Então o intelectual pôs-se a ouvir o burburinho, fugindo de seu costume. Habituado a concentrar-se friamente em seus afazeres, decidira prestar atenção no que diziam à sua volta. Assuntos banais, mero cotidiano, rotina, nada de grandes causas ou discussões elaboradas. Apenas breviedades. Foi então que lhe fizeram uma pergunta.

Ela era óbvia, completamente dedutível. De solução tão nítida e fácil. Para ele. O velho e solitário senhor ficou congelado por cerca de dois segundos, matutando se deveria dar forma a seu ímpeto ou se calaria a resposta. Baixou a cabeça e fingiu não ter ouvido aquelas palavras. “Não é possível”, balbuciava para si.

– Seu João, então… Por quê afinal existe essa coisa de ano bissexto?

Coisa! Vocabulário absurdo para um assunto tão simples. E óbvio. Sempre óbvio. Tudo óbvio. “O ano bissexto existe para corrigir uma pequena defasagem entre o tempo solar e o tempo cronológico da terra. Ocorre quadrianualmente, à exceção dos anos divisíveis por 100 mas pelos divisíveis por 400… Mas… Por que afinal de contas eu estou explicando isso a vocês? O que estão ensinando nas escolas?”

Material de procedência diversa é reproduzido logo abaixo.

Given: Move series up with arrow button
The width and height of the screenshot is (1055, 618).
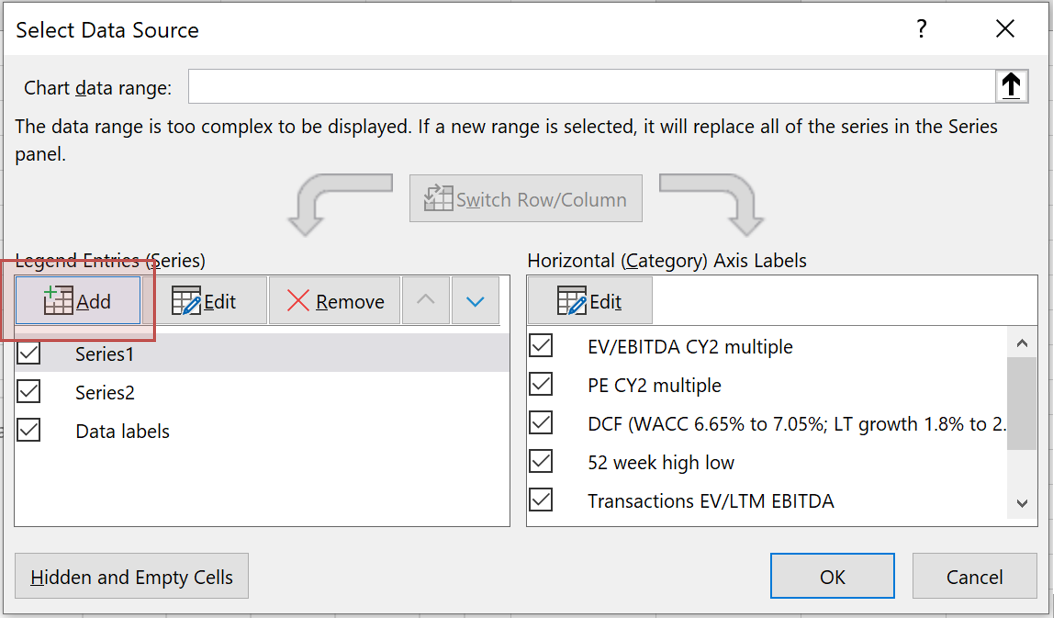Looking at the screenshot, I should tap(426, 301).
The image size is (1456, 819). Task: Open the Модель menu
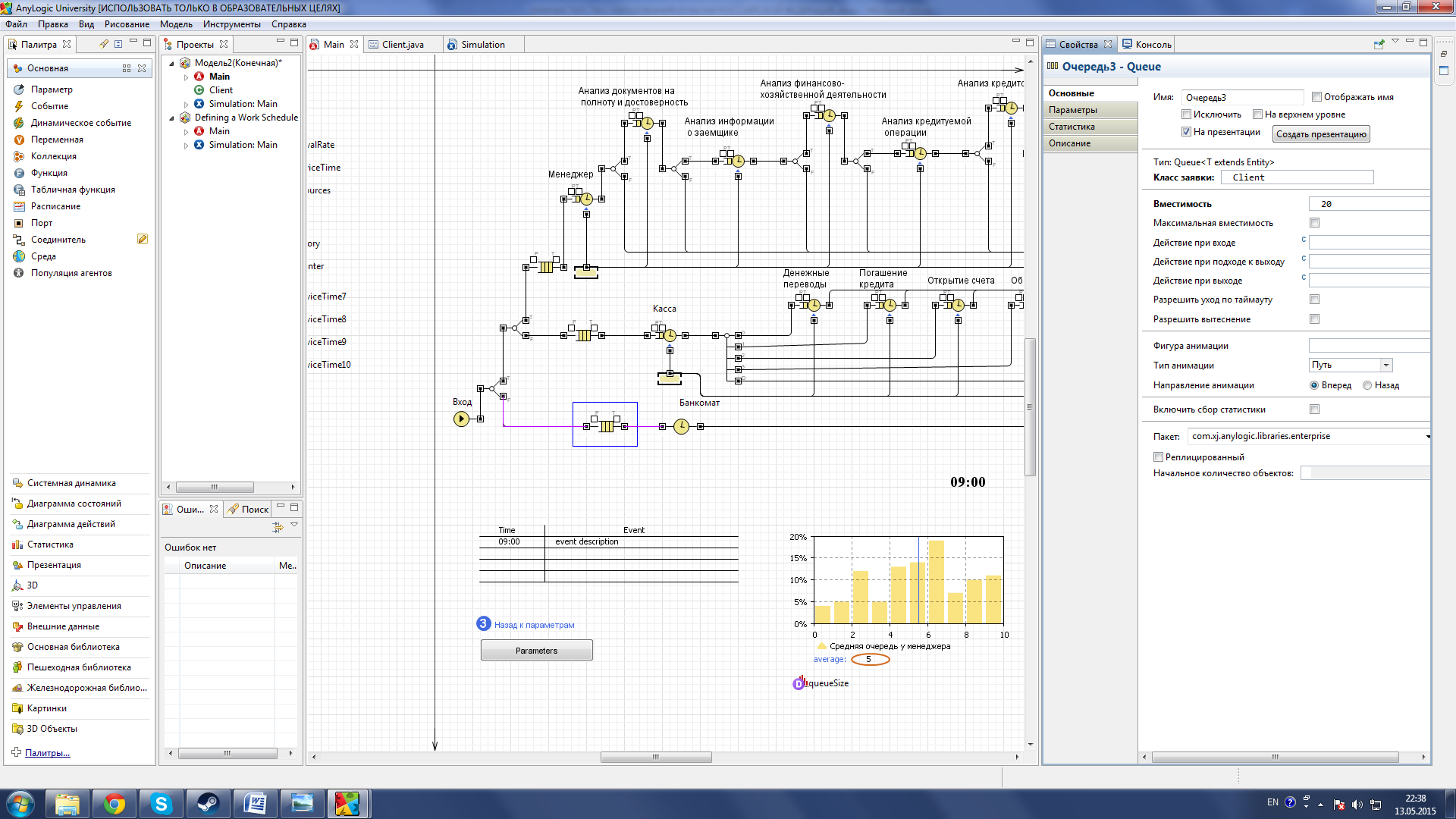point(176,24)
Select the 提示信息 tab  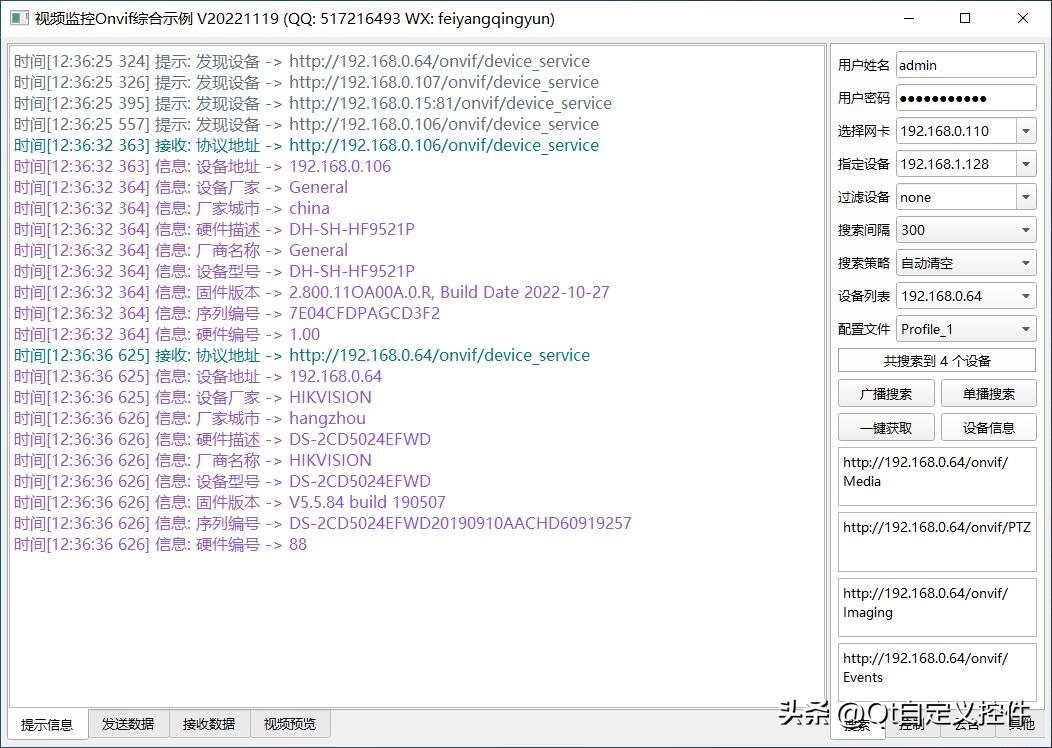click(47, 723)
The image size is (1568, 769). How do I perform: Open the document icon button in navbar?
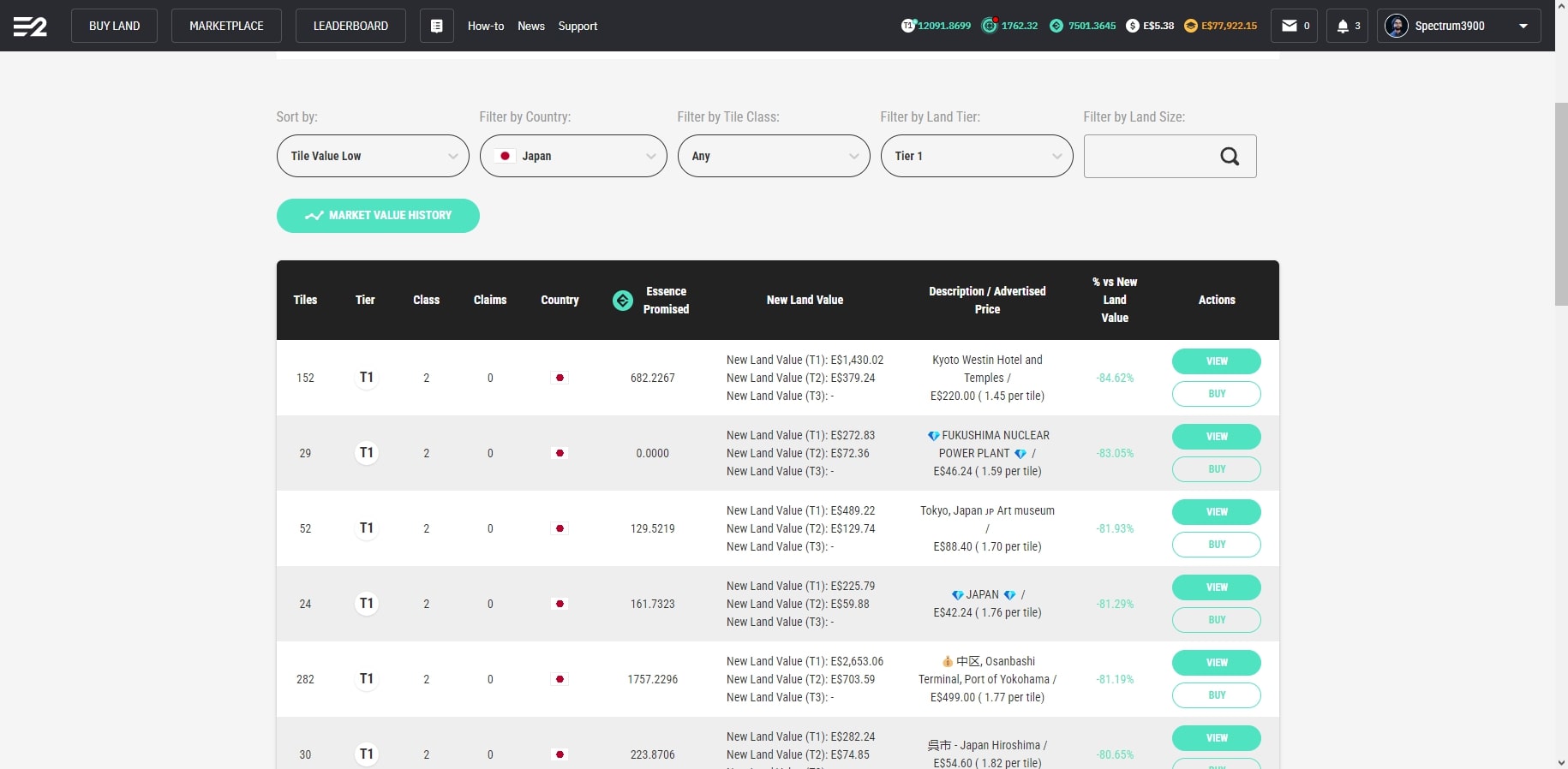click(x=436, y=26)
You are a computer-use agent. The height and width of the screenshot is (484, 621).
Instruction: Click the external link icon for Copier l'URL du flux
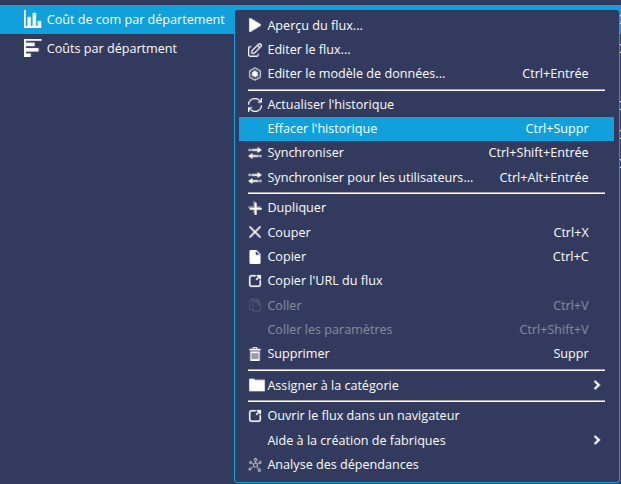pyautogui.click(x=254, y=281)
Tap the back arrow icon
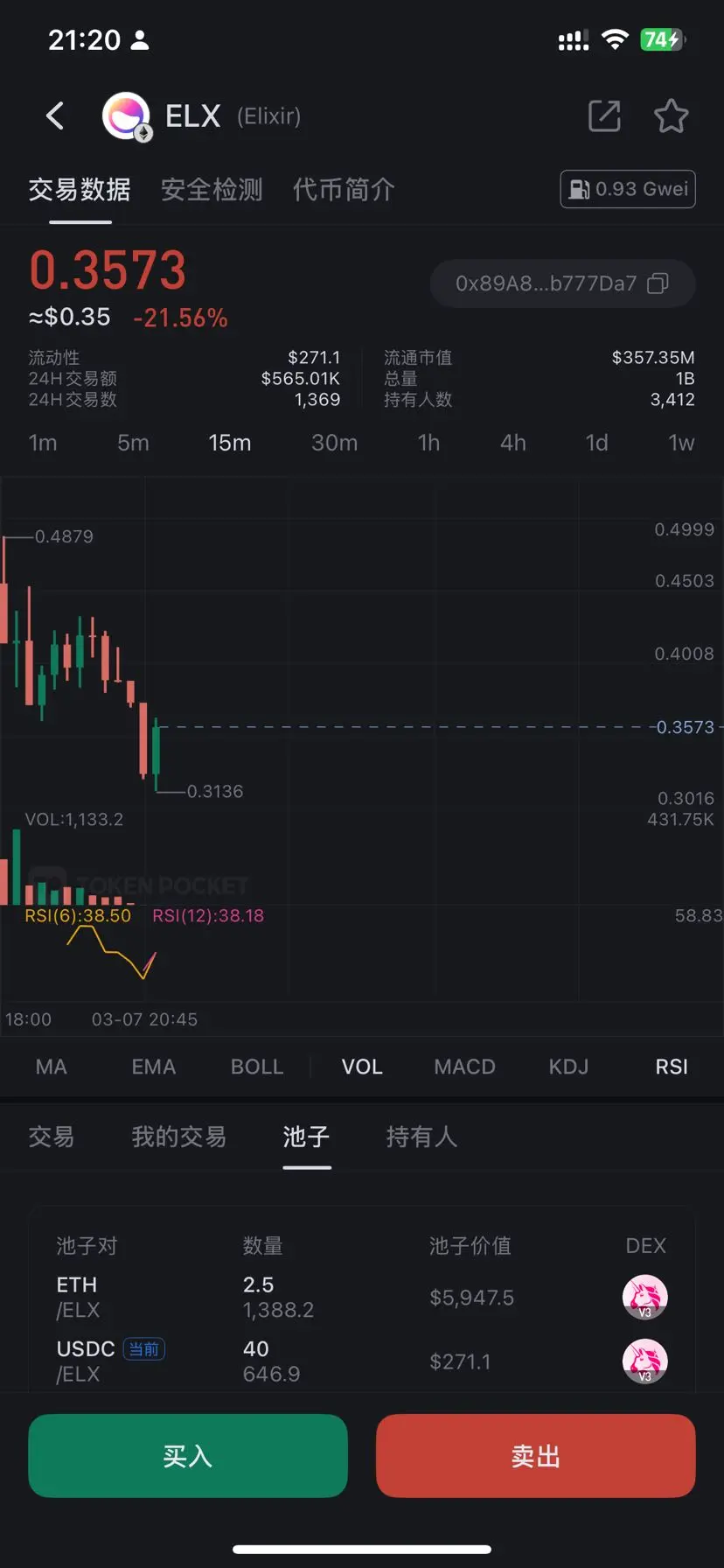Screen dimensions: 724x1568 [x=55, y=116]
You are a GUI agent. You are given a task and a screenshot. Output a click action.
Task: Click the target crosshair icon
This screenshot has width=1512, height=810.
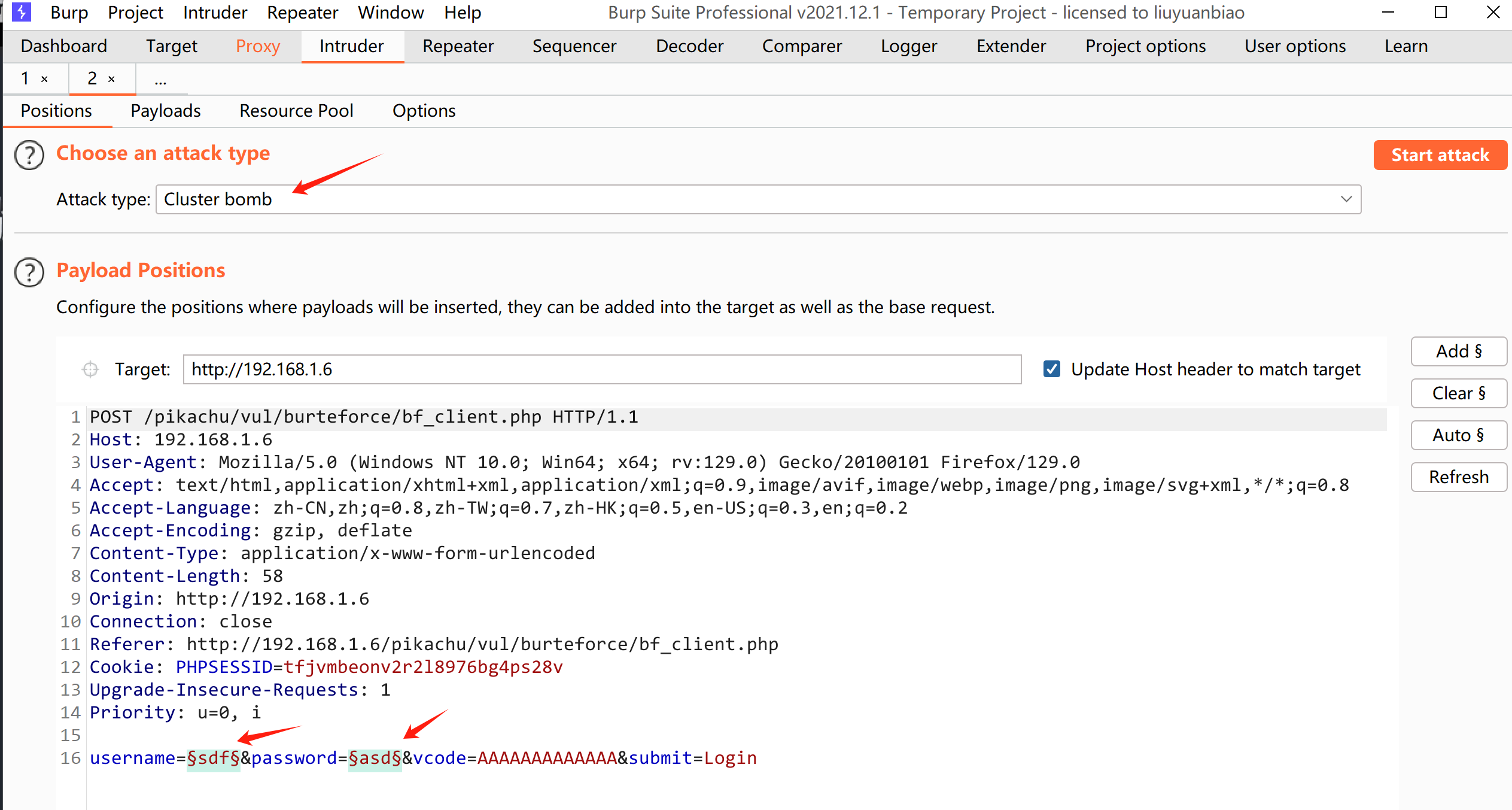[90, 369]
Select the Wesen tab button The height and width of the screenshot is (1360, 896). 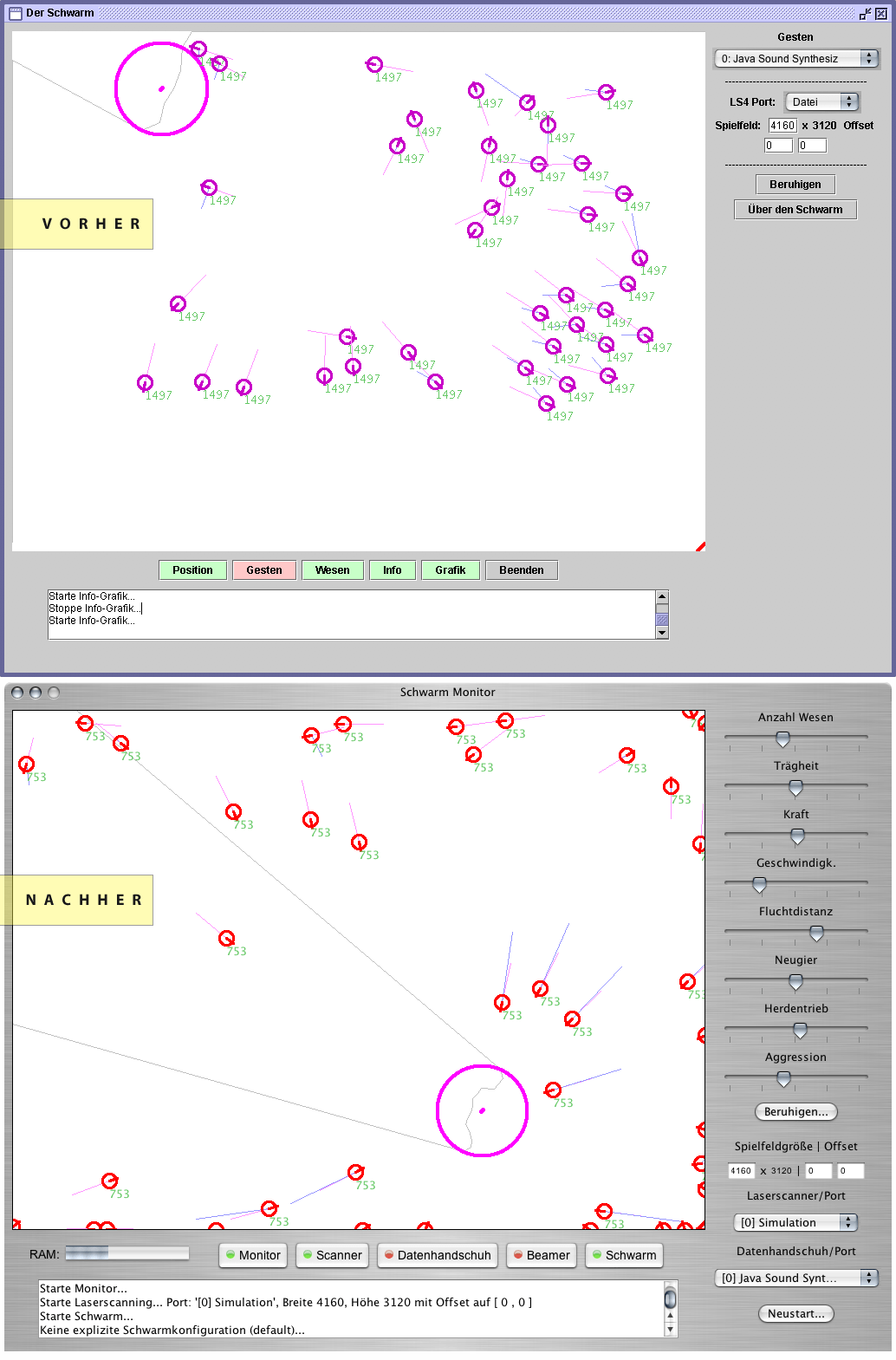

Calou-se nesse exato momento e deu as costas ao povo. Optou pela reclusão em seu aposento e lá sentou-se na poltrona ao lado da janela. Ao alcance da mão, puxou um dos 5 livros que lia paralelamente mas não conseguiu se concentrar. “Coisa de ano bissexto… Era só o que me faltava.”

Depositou o livro sobre o parapeito da janela e levantou-se. Andou de um canto ao outro, braços cruzados e cabeça baixa, circundando a cama. Por fim, abandonou o agouro e suspirou, voltando a sentar-se.

E contemplando o pôr do sol lá ficou. Só, somente só. Sentado em sua cadeira de vime.